Suddenly I was grateful that he had a flight to catch and I dodged the question as I ushered him into a taxi for the airport. The unanswered question haunted me.

So, really, what did Durga stand for and why did the question make me so uncomfortable?

Maybe it was because there are obvious points of conflicts, you cannot help but notice.

She vanquishes demons and she smiles through it all, unlike Kali, who is straight out of the war-field, blood stained and without clothes. You see Durga in the shape of family. She arrives with her children, those who don’t have much to do with the pose that she assumes at the center, as even if mythology is to be believed, they are but her children from another incarnation and not the one who killed the demon.

A couple of years back, I had written a piece on how Durga Puja, despite all and above all, is a festival of homecoming for a married daughter. How the mother, Menoka, coaxes the father, the mighty Himalay, to go get the daughter from Kailash, that mystical abode of Shiva. Because, she fears, Uma the daughter is missing her home. And thus she comes with her bags and children, and a picture of her husband in the wallet. (If you’re pandal-hopping this Pujo, check out the framed photo of Shiva behind the tall idol of the Mother. Yes, it is true. It is there.)

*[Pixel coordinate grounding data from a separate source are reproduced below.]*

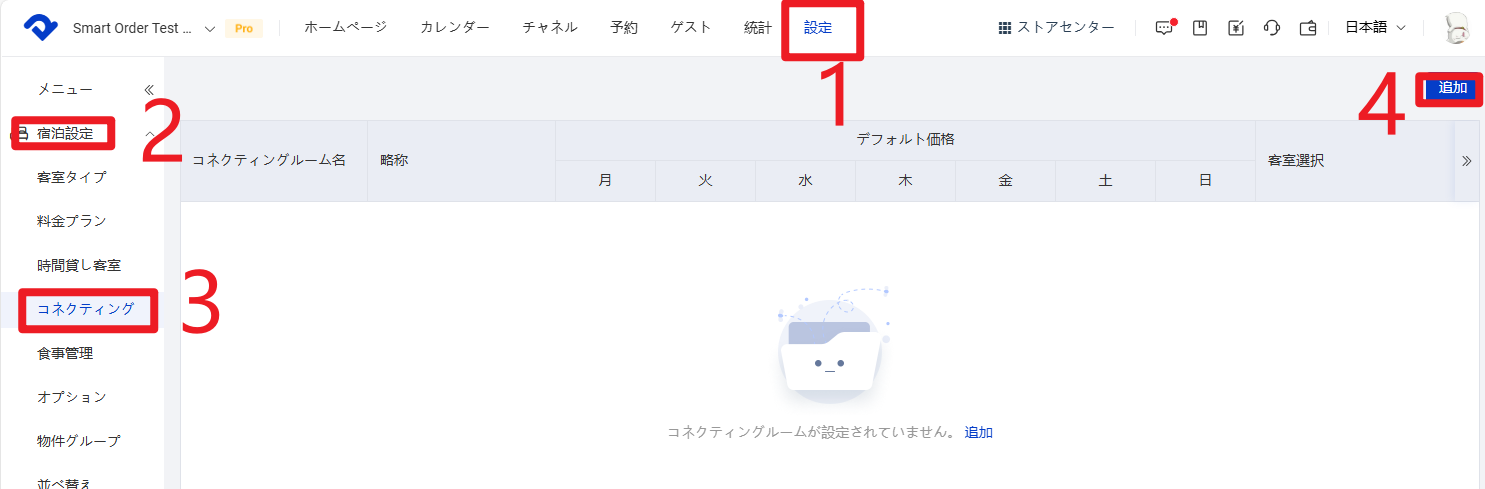Screen dimensions: 1485x489
Task: Click the 追加 link in empty-state message
Action: [978, 432]
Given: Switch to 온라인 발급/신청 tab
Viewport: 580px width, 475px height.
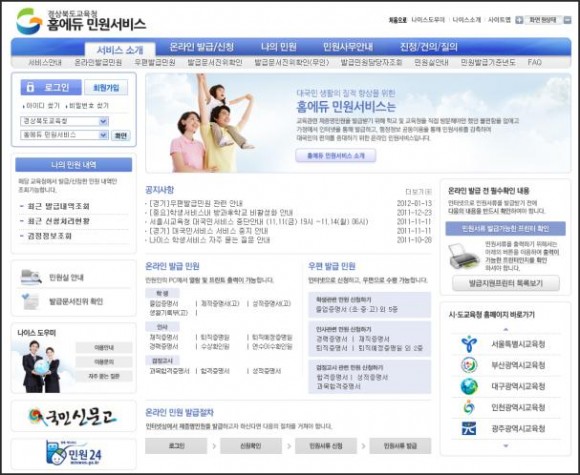Looking at the screenshot, I should [x=202, y=47].
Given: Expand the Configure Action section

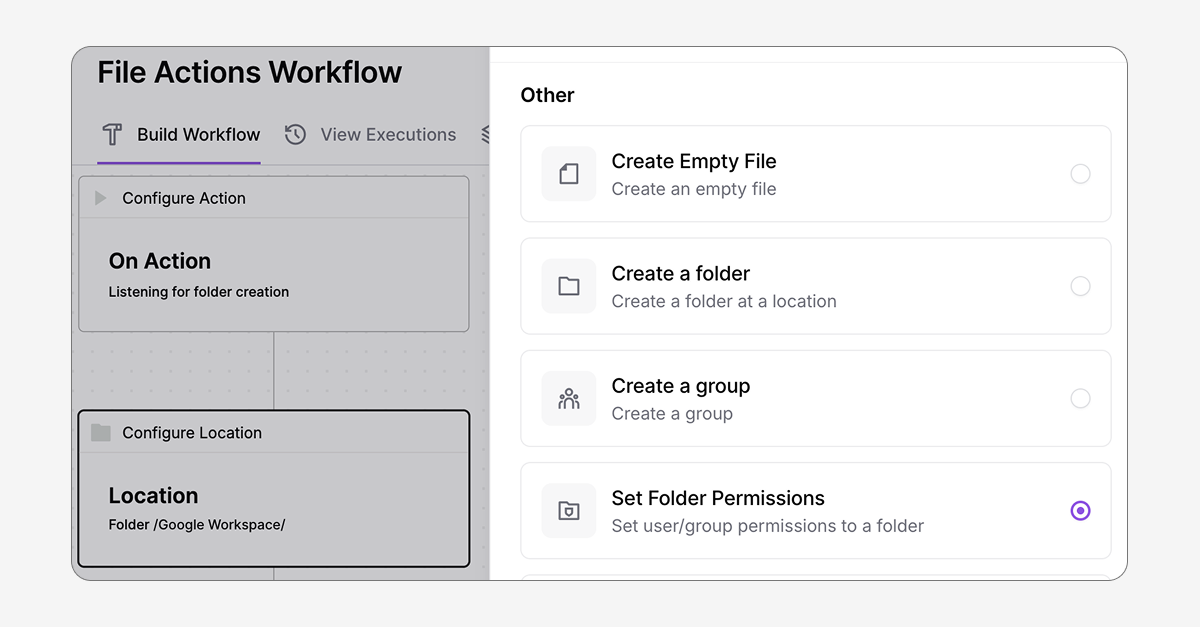Looking at the screenshot, I should tap(100, 197).
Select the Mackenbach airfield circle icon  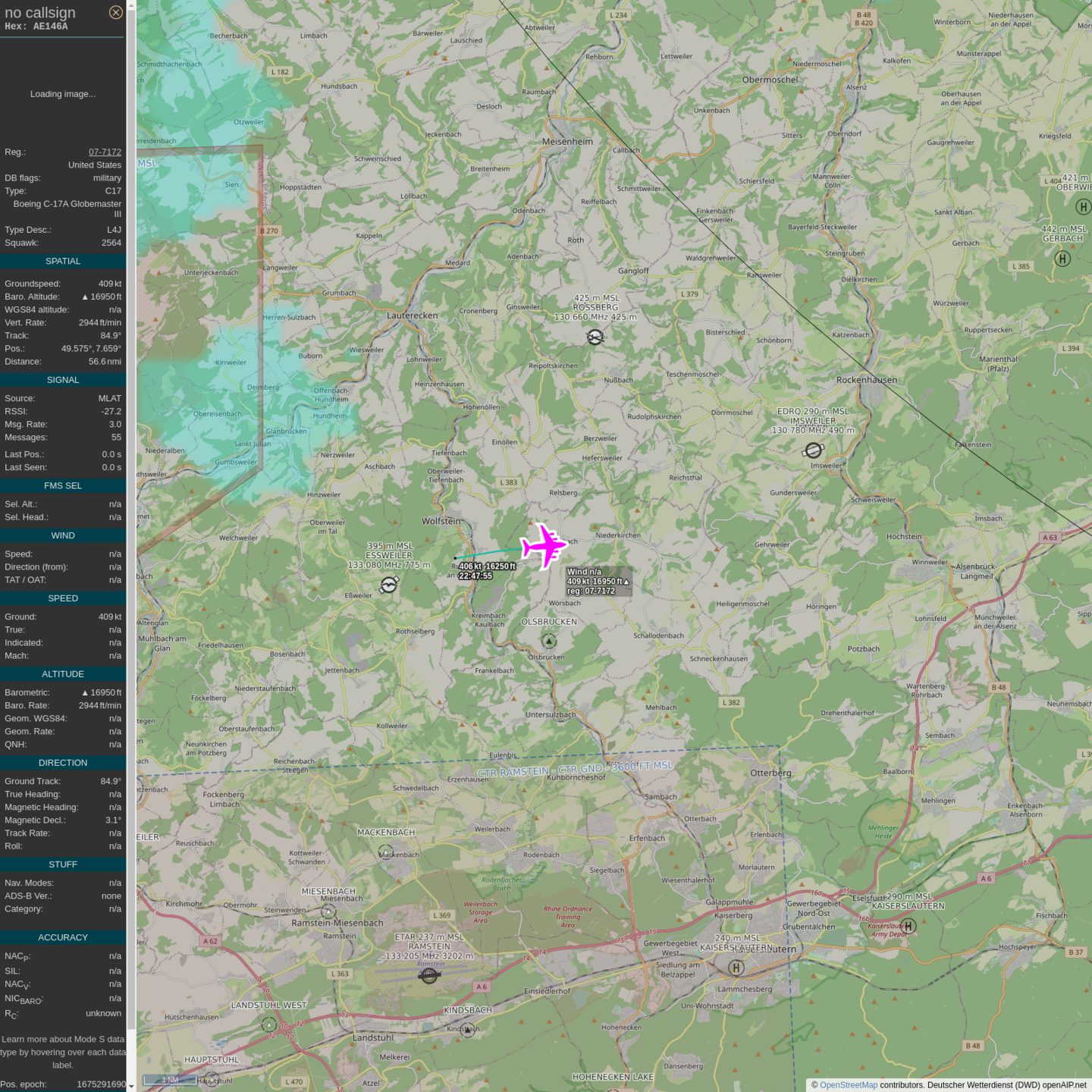385,852
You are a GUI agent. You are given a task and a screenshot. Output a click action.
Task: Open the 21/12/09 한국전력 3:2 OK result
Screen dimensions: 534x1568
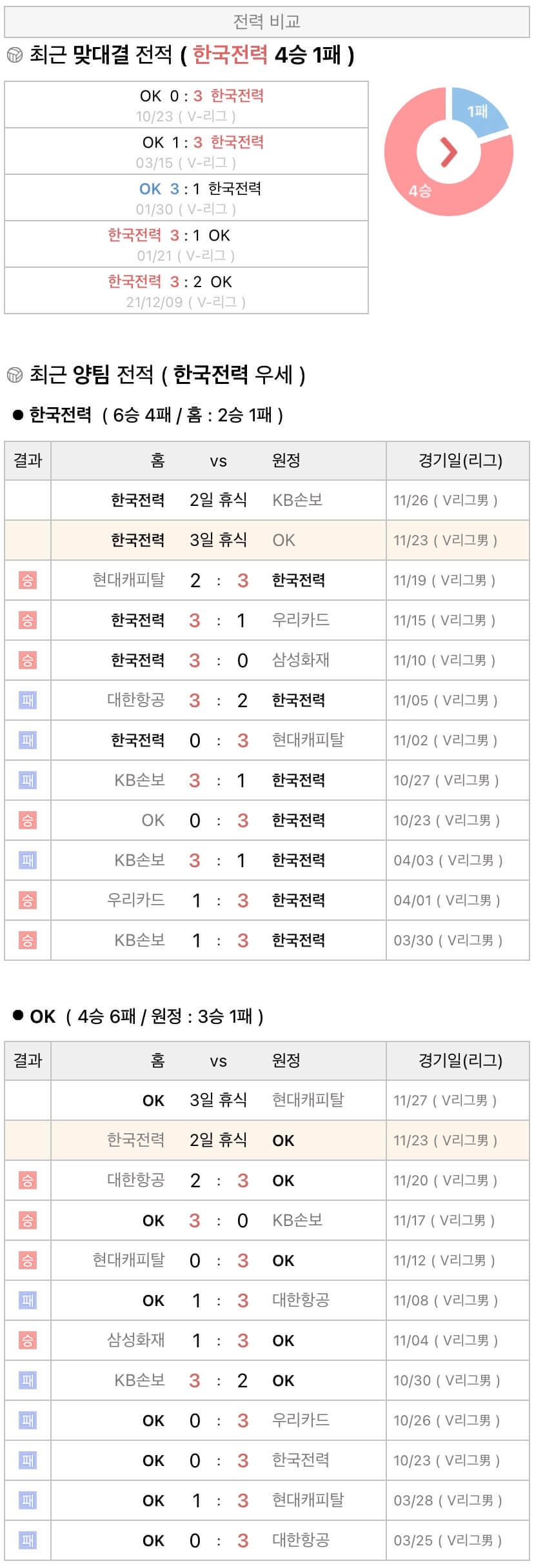click(x=186, y=290)
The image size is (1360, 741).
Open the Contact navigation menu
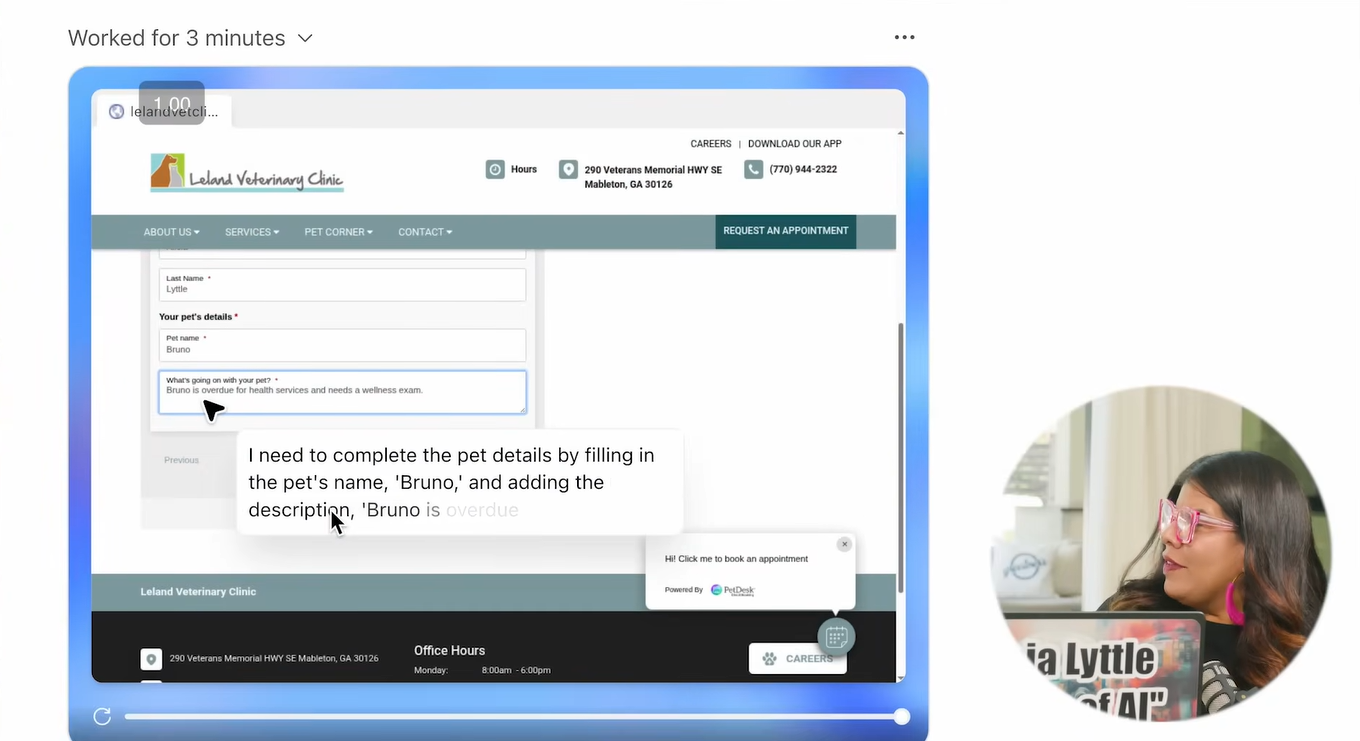(x=425, y=232)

And yet, she is the one who had thrown herself to the fire when, after coming home, she had overheard rumours about the husband’s drinking habits. And then raging, Shiva had arrived, dancing the great Pralay dance of doom with the wife’s corpse upon his shoulder.

But then, Durga is also solo. A lone warrior, who can both kill with her charm and shower kindness. Legends have it that in some colloquial variations, she is a beloved to Mahishahura, the demon god, and thus you explain the joined hands gesture of submission some idols carry in place of a striking enemy.

And then of course, She is Annapurna.

She the savior, she the protector. And she the provider, who feeds a thousand mouths. She is your feminist idol. Emancipated, and perhaps more than that – for she not only has more power over most of the male gods put together, but even plays the damsel in rescue.

Keeping these various myths in mind, I could not decide what did she stand for really, which in turn frustrated me and made me ponder over myself.

What did I stand for? Was I a loser who cries in the middle of the night, suddenly wide awake and deeply scared. Or was I the winner who just won last night making it to the top 5 of a nation-wide poetry contest? Was I the individual who searched her soul? Or was I the mother first who sees her reflection in every little thing her little child does, from the way she dresses to the way she sleeptalks? Was I the daughter first, or the wife? The person in front of the laptop hashing out an article on the keyboard, was that me? Was I the one in this whole world, or was I the whole world in this five arm long body that I call myself? Who is the real person, say? Who am I?

In these existential questions, she came to me innocuously.

She too is like us, dwelling in dualities and complexes.

She is neither the kind mother nor the cruel fighter. She is neither the tormented lover, nor the loving daughter, and perhaps not the ashamed wife too. For, she encapsulates all, like you, and like me.  She is all woman.